In de vorige columns over dit onderwerp kunt u lezen dat ik op 11 en 12 juni van het gedenkwaardige jaar 2003 solliciteerde naar de functie van stadsdichter van Tilburg, zoals ook Artur Raven, JACE van de Ven, Cees van Raak, Tymen Trolsky, Ko de Laat en talloze anderen deden.
Ik had de sollicitatiebrieven op tijd via de mail verstuurd, dacht ik. Dat klopte ook wel. Maar het klopte ook weer niet.

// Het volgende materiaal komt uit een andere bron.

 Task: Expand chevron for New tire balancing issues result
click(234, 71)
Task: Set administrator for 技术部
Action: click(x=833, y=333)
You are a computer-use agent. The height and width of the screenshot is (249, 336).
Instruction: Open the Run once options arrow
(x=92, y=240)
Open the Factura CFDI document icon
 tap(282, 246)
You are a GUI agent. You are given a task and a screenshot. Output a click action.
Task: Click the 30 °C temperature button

Ik had de brieven, ook die van mijn twee collega’s Raven en Trolsky, wel verstuurd, maar niet naar het goede e-mailadres. Dat wil zeggen: ik had de naam van ambtenaar Bert Mathijssen of Bert Matthijsen verkeerd gespeld. En zoals ieder weet, komt zo’n bericht dan niet aan.
Ik kwam daar achter toen ik de dag erna de e-mails terugkreeg. Ik schrok. En zag een groot onheil naderen. Ze waren niet aangekomen. Dat is hetzelfde als: ze waren niet verstuurd.
Waarom werden ze teruggestuurd?
Ik begreep dat de gemeente de sollicitaties die ik had verstuurd, niet ontvangen had. Ja, de schriftelijke sollicitaties, die waren wel ontvangen ’s ochtends op 14 juni, toen de brievenbus van het gemeentehuis leeggehaald werd. Maar dat was één dag te laat. De termijn voor het insturen van sollicitatiebrieven verstreek om op 13 juni 2003 om precies 24.00 uur.
Te laat.
Nee.
Jawel.
Iedereen weet hoe het dan verder gaat.
‘Hier klopt iets niet,’ zegt de ene ambtenaar tegen de andere.
‘Hoezo niet?’
‘Met die brief van Mikkers.’
‘Nee, zal wel weer niet.’
‘Er staat 12 juni boven die brief, maar hij lag pas op 14 juni in de bus. Dat is precies één dag te laat.’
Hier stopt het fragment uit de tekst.